Mixing up the schedule and giving them a break from the heat and the bugs, the Marines retreated to a classroom for their FY “warning order” from the commanding officer. The CO broke it down by RSS so each SNCOIC would know where to focus their efforts to combat weaknesses and exploit strengths. The briefs left no stone unturned. In response to having their stats exposed in front of their peers, Master Sgt. Clarke, said “No one is embarrassed; that’s how we do business here in New York. We learn from each other – work as a team.”
Staff Sgt. Douglas Gerhardt, RSS Smithtown SNCOIC, agreed. “It allows us to develop as leaders and discuss what works and what doesn’t. Ultimately, it helps us determine where we need to be to come across the finish line together.”
The culminating event for the trip was observing a graduation ceremony. Staff Sgt. Stephen Eagar, RSS Patchogue SNCOIC, said, “Not only did it remind me of when I graduated, but it’s a chance to see the result of all your hard work and time.” Eagar also got a chance to see two of his poolees graduate that day. “Seeing this takes you back and refreshes your memory of what it’s all about.”
Aside from the training aspect, it helped build rapport and communication amongst all.
Since the nightlife and entertainment off base was not quite what recruiters from NY are accustomed to, there was lots of quality time to spend together. “It was good because you get to know the Marines who are out here in the fight with you,” said Staff Sgt. Larry Owens, RSS Brooklyn SNCOIC.
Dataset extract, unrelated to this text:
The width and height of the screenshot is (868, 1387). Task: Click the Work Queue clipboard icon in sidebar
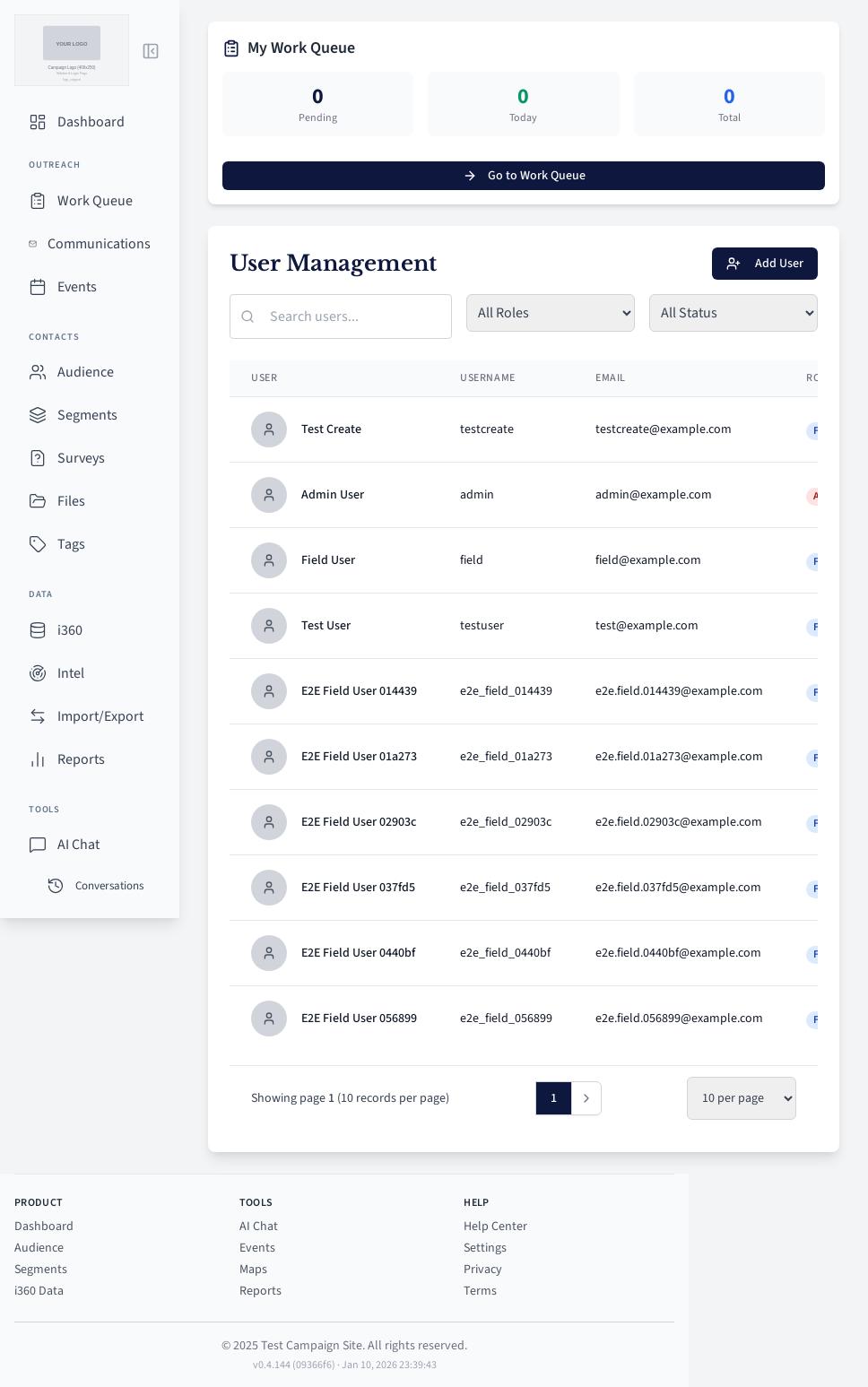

The SNCOICs of RSNY are a combination of Marines who are fulfilling their three-year tour and those who are providing stability as career recruiters. Their experience in the Corps, time in service and military occupational specialty all vary. Combine the mix of the energy and leadership of newest SNCOIC with the devotion and wisdom of a seasoned career recruiter- and there’s a winning team. Regardless of their differences, they depend on each other and make it happen.
Clarke said, “Teamwork has always been our biggest strength and our results and successful history speaks for itself.” Recruiting Station NY has been ranked number one in Eastern Recruiting Region for the past nine out of ten years. “We always come through for each other. Doing things like this can only make us stronger.”